Magical thinking doesn't lift wages

Roger Partridge
The National Business Review
3 November, 2017

During the election campaign, newly sworn-in Prime Minister Jacinda Ardern named climate change as the challenge of her generation. If it is, lifting labour productivity is a close second.

Productivity growth has been low over the past decade and a half. Therefore, growth in real wages has also been modest. If future generations are to share New Zealand’s enviable prosperity, that must change.

The first response to this challenge from Ms Ardern’s government has been a promise to lift the minimum wage to $20 an hour by 2021. This will be achieved in stages. The first step is on April 1, 2018, when the minimum wage will rise from $15.75 to $16.50 – an impressive 5% increase.

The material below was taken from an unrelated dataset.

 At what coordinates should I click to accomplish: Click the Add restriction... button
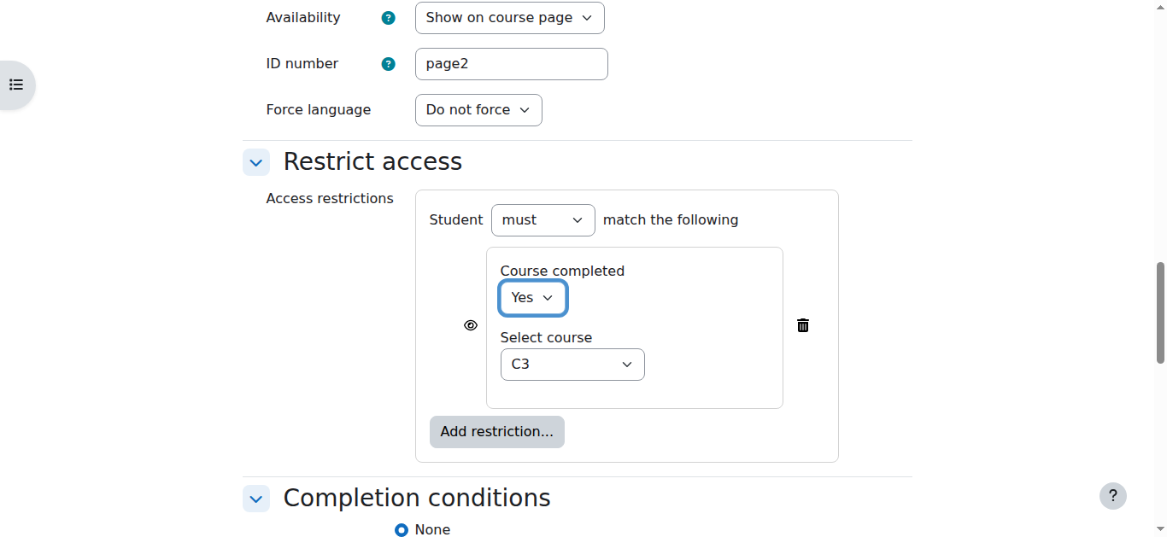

Unfortunately, though, it is magical thinking to believe we can make the poor better off simply by legislating substantial increases in the minimum wage. Labour markets work like other markets. Put up the price and demand will decrease.

While those who remain employed on the higher minimum wage will be better off, those who lose their jobs will be worse off. And the least skilled workers will be the biggest losers.

The present-day equivalent of a minimum wage of $20 in 2021 is near $17.50. Using Ministry of Business forecasts, the NZ Initiative’s Eric Crampton estimates that an increase in the minimum wage to $17.50 would come at the cost of 15,000 jobs. And Dr Crampton quantifies the net costs to the government of 15,000 lost jobs at $125 million.

But the most significant costs do not lie in the losses for the government. Nor in what the loss of 15,000 jobs means to the wider economy.

The real cost is the loss of human capital. It is the costs to the lives of the thousands of – probably young – New Zealanders who get knocked off the employment ladder. Or, worse still, who fail to get a foot on the first rung.

The OECD’s 2017 survey of the New Zealand economy shows employment in New Zealand is shifting to high-skilled occupations.

Of course, all other things being equal, this would be good news. As technology drives demand for more, high-skilled workers, it pushes up productivity. With greater productivity comes greater incomes.

But the same forces are creating more difficult conditions for lower-skilled, less productive, workers.

Better education is the answer

The answer to the low productivity, low wage problem lies in education. More highly educated school-leavers will mean more are suited to the growing number of higher-skilled jobs.

So, if there is one thing that matters for the long-term well-being of New Zealanders, it is the quality of education.

Unfortunately, the trends are deeply worrying. We face two long-term problems. First, the system has the largest gap between high and low achievers of any OECD country, with the low achievers disproportionately Maori and Pasifika.

Second, despite improving NCEA pass-rates, the performance of all students has been declining over the past decade or so in the international rankings. Of even more concern, student performance is not simply declining relative to other countries. It is also declining relative to past generations of New Zealand students. This suggests the system itself is in decline.

The previous National-led government came into office nine years ago promising solutions. However, its enthusiasm for bold solutions soon waned. But before it ran out of steam, it fulfilled its pre-election promise to introduce national standards in reading, writing and maths.

This policy followed in the footsteps of former Australian prime minister Julia Gillard. As minister for education in the then Rudd-led Labour government, Ms Gillard overcame union resistance and introduced the MySchool website, giving Australian parents hard data on student and school performance using national testing.

However, what followed in New Zealand was a pale reflection of Ms Gillard’s success in Australia. Rather than national testing, national standards rely on the judgment of individual teachers on student progress and achievement. While the framework introduced may be national, it is not standard.

But many schools have embraced it. And recent data, including the Trends in International Mathematics and Science Study (TIMSS), provides evidence national standards may, at last, be lifting educational outcomes – both overall and for Maori and Pasifika.

Despite this, Chris Hipkins, the newly minted minister of education, confirmed last week that national standards will be scrapped. Fortunately, he has promised something better in their place.

Yet he is on record saying this will “value the whole curriculum,” and not just reading, writing, and mathematics. And he said there will be less assessment and more teaching.

It is an old adage that what gets measured gets done. If Mr Hipkins’ replacement for national standards involves less assessment, can we have any confidence it will help lift students’ skills?

Mr Hipkins is passionate about education, and he has waited a long time to take over his new portfolio. Let’s hope his ideas are not just more magical thinking.